We are using redis streams as a messaging middleware between two processes.
We typically have a single key "event"
, and the value is a json payload.
XADD stream * "event" "{ "foo": "bar", ... }"
Lately, as we have scaled, we have found the memory requirement for our redis server is becoming quite large.
I’ve been running some tests where I compress the payload, which results in a payload size of ~10% of the uncompressed size.
The problem:
One of the tools we use to debug issues is redis-cli
.
In the old regime, running redis-cli
would result in an output similar to the following:
$ redis-cli XRANGE test.stream - + COUNT 3
1) 1) "1722441037024301192-0"
2) 1) "event"
2) "{ "time": "2024-07-31 15:50:37.024200355", "data": "fttKY6Y6DGvbpjHTw9YxrxNUd8zEbA3f12DGVGL7PiCRQ5wb24" }"
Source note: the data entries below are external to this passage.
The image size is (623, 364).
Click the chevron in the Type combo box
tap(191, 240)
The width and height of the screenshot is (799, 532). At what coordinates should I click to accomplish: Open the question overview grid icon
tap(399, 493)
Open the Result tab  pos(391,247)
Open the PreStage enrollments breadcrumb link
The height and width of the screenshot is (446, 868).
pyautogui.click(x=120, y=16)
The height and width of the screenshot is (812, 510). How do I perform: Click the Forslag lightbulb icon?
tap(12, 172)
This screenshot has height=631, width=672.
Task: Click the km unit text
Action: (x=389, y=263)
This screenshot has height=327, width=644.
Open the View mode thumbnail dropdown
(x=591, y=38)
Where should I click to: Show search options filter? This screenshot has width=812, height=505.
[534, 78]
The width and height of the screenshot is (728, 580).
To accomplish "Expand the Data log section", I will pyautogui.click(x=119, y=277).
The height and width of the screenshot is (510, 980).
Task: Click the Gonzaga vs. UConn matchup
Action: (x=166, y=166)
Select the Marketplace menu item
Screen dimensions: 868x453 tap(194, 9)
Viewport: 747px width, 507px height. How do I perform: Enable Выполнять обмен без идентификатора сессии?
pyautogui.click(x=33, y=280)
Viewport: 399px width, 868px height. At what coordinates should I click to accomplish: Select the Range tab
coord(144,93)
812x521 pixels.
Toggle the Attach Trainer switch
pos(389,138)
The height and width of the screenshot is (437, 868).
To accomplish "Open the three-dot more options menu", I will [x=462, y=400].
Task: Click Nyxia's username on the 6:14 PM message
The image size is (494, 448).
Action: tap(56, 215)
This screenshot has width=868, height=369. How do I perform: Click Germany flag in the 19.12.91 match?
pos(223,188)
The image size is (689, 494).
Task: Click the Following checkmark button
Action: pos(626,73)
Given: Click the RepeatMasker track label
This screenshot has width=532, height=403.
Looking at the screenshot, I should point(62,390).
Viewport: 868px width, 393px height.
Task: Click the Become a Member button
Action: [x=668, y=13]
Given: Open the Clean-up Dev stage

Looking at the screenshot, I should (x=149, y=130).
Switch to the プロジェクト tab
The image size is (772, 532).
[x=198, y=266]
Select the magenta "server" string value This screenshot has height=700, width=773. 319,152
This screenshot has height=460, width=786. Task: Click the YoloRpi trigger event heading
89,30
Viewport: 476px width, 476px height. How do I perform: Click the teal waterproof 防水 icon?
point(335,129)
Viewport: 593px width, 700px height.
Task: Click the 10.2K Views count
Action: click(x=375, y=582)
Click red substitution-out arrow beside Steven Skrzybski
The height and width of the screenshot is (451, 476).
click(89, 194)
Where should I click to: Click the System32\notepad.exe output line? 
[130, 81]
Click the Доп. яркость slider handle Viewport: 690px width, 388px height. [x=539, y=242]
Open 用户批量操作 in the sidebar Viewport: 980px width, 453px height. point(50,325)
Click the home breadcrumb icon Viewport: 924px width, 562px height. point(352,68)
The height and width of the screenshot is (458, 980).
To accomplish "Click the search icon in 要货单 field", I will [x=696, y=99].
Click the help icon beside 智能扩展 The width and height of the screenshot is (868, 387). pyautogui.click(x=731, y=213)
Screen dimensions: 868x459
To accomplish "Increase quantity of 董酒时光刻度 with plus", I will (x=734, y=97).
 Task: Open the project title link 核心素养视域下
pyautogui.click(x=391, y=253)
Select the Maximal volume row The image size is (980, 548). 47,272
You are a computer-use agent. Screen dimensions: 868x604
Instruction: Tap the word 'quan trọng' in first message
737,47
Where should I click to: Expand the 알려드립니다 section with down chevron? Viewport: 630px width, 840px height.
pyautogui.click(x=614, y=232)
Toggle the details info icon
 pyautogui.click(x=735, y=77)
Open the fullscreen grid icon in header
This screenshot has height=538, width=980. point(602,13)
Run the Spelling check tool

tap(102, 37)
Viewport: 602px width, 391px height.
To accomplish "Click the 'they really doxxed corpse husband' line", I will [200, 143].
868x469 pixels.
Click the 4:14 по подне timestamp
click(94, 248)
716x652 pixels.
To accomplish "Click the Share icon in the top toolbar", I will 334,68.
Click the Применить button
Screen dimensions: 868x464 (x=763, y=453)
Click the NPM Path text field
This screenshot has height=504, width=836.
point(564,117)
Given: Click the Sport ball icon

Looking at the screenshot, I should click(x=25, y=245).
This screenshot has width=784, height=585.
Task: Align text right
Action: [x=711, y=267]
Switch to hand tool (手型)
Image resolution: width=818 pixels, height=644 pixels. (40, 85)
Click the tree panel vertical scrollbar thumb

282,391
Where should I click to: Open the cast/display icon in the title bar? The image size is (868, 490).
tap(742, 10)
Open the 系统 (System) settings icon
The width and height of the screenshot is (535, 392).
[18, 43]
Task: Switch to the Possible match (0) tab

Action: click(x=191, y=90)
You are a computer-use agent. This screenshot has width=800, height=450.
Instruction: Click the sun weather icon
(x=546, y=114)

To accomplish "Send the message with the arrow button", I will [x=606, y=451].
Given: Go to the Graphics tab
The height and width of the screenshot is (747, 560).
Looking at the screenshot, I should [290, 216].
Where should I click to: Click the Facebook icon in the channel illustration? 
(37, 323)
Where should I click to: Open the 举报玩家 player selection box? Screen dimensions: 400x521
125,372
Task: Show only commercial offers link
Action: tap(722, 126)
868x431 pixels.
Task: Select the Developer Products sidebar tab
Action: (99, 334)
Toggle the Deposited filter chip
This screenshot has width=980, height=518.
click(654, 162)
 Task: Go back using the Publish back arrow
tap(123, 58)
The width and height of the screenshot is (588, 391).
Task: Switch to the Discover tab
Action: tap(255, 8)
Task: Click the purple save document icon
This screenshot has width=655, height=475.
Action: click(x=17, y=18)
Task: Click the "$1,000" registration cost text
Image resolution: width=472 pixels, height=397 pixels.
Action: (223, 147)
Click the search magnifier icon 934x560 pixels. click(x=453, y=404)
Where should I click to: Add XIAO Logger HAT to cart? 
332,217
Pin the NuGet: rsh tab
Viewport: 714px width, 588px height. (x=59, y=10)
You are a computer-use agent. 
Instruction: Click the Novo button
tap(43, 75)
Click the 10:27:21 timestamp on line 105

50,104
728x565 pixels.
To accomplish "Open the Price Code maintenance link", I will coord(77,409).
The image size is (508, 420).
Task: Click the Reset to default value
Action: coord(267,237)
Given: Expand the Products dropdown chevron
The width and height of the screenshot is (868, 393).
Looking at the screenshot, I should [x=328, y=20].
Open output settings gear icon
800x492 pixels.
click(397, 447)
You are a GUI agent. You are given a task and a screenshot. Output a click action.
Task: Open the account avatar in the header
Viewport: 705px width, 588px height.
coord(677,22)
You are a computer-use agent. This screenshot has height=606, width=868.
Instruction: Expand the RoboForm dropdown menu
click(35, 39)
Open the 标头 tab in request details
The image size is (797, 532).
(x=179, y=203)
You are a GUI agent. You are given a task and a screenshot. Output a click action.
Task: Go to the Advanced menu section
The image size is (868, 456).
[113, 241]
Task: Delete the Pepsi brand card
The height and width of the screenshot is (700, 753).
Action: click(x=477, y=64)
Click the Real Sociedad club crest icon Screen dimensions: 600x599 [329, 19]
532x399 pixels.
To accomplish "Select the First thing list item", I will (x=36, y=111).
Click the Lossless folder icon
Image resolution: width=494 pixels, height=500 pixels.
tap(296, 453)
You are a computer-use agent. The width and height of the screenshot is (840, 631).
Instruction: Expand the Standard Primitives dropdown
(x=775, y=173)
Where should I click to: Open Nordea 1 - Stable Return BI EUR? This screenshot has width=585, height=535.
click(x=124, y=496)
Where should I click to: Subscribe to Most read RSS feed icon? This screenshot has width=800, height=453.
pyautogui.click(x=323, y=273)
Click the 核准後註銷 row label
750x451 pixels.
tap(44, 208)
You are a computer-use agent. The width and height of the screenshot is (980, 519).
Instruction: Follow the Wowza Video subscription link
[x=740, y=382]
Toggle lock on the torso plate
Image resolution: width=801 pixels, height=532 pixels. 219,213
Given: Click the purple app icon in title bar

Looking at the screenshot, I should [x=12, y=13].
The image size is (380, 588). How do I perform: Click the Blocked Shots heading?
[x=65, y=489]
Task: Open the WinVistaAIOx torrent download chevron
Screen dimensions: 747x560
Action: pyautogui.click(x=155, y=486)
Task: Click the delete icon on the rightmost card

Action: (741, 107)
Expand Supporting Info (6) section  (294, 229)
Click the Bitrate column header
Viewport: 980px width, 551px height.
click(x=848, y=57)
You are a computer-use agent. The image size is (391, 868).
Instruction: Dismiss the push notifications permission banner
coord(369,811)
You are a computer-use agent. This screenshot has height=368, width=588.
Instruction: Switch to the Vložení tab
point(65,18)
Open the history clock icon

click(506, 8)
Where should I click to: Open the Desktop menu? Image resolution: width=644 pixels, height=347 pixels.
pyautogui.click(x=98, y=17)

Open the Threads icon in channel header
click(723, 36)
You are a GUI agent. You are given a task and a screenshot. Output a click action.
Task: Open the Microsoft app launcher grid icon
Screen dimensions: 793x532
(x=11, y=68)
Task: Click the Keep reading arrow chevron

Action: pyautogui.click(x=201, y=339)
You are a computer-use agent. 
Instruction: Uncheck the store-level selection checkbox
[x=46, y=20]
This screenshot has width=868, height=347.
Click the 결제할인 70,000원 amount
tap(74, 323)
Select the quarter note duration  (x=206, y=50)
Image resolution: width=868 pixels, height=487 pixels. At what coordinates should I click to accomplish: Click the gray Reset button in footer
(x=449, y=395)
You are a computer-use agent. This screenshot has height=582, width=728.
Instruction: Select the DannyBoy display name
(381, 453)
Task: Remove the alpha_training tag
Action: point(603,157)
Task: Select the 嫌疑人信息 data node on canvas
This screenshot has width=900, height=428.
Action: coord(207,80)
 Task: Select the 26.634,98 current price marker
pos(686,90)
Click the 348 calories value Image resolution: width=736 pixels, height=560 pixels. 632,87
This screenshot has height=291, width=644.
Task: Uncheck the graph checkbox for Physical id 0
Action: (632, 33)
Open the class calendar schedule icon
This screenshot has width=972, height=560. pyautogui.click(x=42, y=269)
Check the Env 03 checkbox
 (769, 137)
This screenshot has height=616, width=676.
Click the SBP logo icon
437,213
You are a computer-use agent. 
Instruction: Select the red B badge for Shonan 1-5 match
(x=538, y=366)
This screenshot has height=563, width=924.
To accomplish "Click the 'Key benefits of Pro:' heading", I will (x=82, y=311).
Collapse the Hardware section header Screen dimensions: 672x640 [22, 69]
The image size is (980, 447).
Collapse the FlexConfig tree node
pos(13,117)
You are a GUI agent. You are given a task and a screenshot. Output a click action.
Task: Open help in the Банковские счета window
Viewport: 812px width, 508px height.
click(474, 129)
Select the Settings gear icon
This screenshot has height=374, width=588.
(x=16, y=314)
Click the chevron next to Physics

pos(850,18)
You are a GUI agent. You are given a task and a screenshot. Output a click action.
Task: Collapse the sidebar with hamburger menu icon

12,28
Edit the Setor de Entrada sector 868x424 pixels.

2) 1) "1722441038024875918-0"
2) 1) "event"
2) "{ "time": "2024-07-31 15:50:38.024695189", "data": "MfP8JvPZmNPAtKXk1v5X37cod5x67ChX6o22k5IDShbJZ4cjlI" }"
3) 1) "1722441039025362443-0"
2) 1) "event"
2) "{ "time": "2024-07-31 15:50:39.025331292", "data": "zEx5rPzy10ASbVRFIfyRV9B3YQ34cDvkmRcCWhUWBDwqrANpLJ" }"
A workflow we’ve become used to is to grep for a field we know is present in the payload (eg: "time"
) and then pipe the result to jq
$ redis-cli XRANGE test.stream - + COUNT 3 | grep time | jq
{
"time": "2024-07-31 15:50:37.024200355",
"data": "fttKY6Y6DGvbpjHTw9YxrxNUd8zEbA3f12DGVGL7PiCRQ5wb24"
}
{
"time": "2024-07-31 15:50:38.024695189",
"data": "MfP8JvPZmNPAtKXk1v5X37cod5x67ChX6o22k5IDShbJZ4cjlI"
}
{
"time": "2024-07-31 15:50:39.025331292",
"data": "zEx5rPzy10ASbVRFIfyRV9B3YQ34cDvkmRcCWhUWBDwqrANpLJ"
}
With compression enabled, the output of redis-cli
looks like the following:
$ redis-cli XRANGE test.stream - + COUNT 3
1) 1) "1722441173181340999-0"
2) 1) "event"
2) "x1fx8bbx00x00x00x00x00x00xffxabVP*xc9xccMUxb2RP2202xd150xd756T04xb525xb225xd63xb40460xb7xb4xb4Pxd2QPJI,Ix04)4xf0xcfrxf4xf3JJtx89bwr(L3txf6nMxcex0exf6xcbxf2x0cqxf4xaenrxf44xaeJ,5.6tKxf1xcbx8dnxc8bx0fL2QRxa8x05x00xbex82xa2x8dix00x00x00"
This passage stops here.